Our results so far show that there is indeed a highly significant effect of visual stimulation on the visual cortex, even for very frequent events. This is not a Nature paper so far. To make things a bit more interesting, we can compare this effect, from run 1, with the effect in run 3, for which the events were much less frequent.

Click on Design in the MarsBaR window, then Set design from file. Choose SPM.mat from sess3/SPM8_ana. Now we need to extract the data; select Extract ROI data (default) from the data menu. MarsBaR will ask you if you want to save the previous data. Why not say ‘no’ for the moment. Next choose trim_stim_roi.mat again. When that is done, run Estimate results from the Results menu. Again choose ‘no’ when asked if you want to save the previous estimated design.

Technical note - directories and saving results

MarsBaR, unlike SPM, does not need a new directory for each new set of results. Designs, results and data are kept in memory until you save them, and you can save them with any filename. This means you can keep many sets of results in the same directory.
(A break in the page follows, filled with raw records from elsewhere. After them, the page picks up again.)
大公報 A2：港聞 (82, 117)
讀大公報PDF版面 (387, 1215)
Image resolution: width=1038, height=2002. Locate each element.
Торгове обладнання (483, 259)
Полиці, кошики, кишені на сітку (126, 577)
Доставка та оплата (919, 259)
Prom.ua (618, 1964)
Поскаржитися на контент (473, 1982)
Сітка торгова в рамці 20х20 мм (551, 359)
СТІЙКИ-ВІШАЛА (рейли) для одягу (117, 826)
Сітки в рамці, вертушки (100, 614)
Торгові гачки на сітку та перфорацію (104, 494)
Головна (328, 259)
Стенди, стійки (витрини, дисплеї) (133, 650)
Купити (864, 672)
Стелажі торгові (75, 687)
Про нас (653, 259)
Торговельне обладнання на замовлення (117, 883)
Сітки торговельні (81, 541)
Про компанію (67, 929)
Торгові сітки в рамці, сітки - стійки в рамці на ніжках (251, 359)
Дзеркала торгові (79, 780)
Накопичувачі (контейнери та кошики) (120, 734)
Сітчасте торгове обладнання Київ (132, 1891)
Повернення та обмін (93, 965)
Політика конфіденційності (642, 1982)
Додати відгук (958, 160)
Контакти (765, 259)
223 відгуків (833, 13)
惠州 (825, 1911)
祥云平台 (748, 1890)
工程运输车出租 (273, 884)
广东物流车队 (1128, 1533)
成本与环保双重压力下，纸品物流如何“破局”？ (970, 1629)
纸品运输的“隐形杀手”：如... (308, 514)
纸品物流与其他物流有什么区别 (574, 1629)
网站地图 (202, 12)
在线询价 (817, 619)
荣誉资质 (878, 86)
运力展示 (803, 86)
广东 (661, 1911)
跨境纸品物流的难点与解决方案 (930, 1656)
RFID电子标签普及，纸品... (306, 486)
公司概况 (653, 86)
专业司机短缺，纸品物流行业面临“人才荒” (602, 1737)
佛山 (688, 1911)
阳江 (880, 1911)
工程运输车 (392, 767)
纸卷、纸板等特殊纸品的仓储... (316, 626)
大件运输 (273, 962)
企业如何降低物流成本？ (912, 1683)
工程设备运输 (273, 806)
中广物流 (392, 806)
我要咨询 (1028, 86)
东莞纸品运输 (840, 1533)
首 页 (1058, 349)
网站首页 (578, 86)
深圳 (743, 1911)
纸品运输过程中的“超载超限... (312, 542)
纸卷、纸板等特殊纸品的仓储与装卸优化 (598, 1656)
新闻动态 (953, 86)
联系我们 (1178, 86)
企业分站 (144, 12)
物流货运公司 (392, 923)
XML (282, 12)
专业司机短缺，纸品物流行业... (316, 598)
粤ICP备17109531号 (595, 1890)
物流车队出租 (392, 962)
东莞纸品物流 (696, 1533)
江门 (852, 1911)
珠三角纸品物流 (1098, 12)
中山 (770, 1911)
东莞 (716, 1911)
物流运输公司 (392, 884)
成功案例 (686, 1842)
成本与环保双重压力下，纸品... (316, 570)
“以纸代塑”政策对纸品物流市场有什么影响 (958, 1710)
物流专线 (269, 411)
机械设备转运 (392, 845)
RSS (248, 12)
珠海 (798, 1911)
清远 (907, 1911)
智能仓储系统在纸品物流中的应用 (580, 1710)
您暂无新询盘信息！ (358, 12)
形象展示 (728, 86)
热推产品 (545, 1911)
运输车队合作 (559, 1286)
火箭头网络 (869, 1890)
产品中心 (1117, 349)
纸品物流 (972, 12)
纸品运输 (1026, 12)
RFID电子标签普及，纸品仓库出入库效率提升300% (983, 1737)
When the estimation has finished, click on Results, Statistic table. Next you need to enter the HRF contrast. Earlier, we imported the HRF column contrast from an SPM model. To save time, why not enter this contrast directly using the contrast manager; it is just a t statistic with a single 1 in the first column:


In the end, you get a new statistic table:

Contrast name   ROI name: Contrast value:    t statistic:  Uncorrected P:    Corrected P


      trimmed stim run 2:           2.96:           3.98:       0.000061:       0.000061

You can see that the contrast value – which is proportional to the change in signal for a single event – is greater for run 3 than for run 1. Despite this, the t statistic for run 3 is lower than for run 1. One explanation for this is that there are many more events in run 1, so the estimate of signal change per event is more reliable (has less variance).